An important tip that Michael picked up in his investment course was to document as much as possible about each trade he made so that, regardless of whether the trade made a profit or not, he could go back and review the circumstances under which he made decisions. He knows that it is important to keep tabs on himself. Once he had finished a trade and was away from the emotion of making decisions about his money he was able to take an unbiased eye to actions and motivations.
Let’s take a look at the results of our traders and apply some really simple analysis.
Michael managed to win on 60% of his trades. This tells us that even if he was winning or losing the same amount of money on every trade, he would be ahead.
Even better than that, we can see that Michael has managed to keep his losses small in comparison to his wins.
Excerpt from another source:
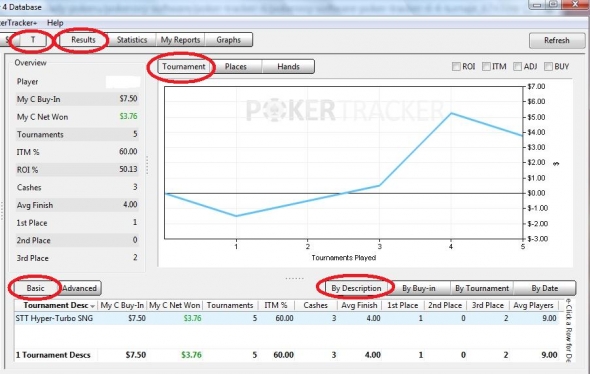The width and height of the screenshot is (590, 374).
Task: Enable the ROI checkbox
Action: 456,67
The average winning trade was $580 while the average losing trade was – $150.
If Michael could stick to his system and maintain these types of results he could earn a substantial income from trading. As his account grew bigger he would be able to afford to trade larger parcels of shares and his profits would also increase.
Neville on the other hand is a different story and unfortunately is representative of a lot of people that try to get involved in trading their own investments.
Neville made a few major errors:
- He failed to properly educate himself
- He failed to keep any records
- He failed to do any analysis and learn from his mistakes
Consequently, he had more losers than winners and his losers were way bigger than his winners.
Neville will probably not try trading again. He is very unlikely to take responsibility for the fact that he lost his money and will probably find other people to blame or other reasons why he lost money – all because he didn’t take the time to get some basic “Investment Know-How”.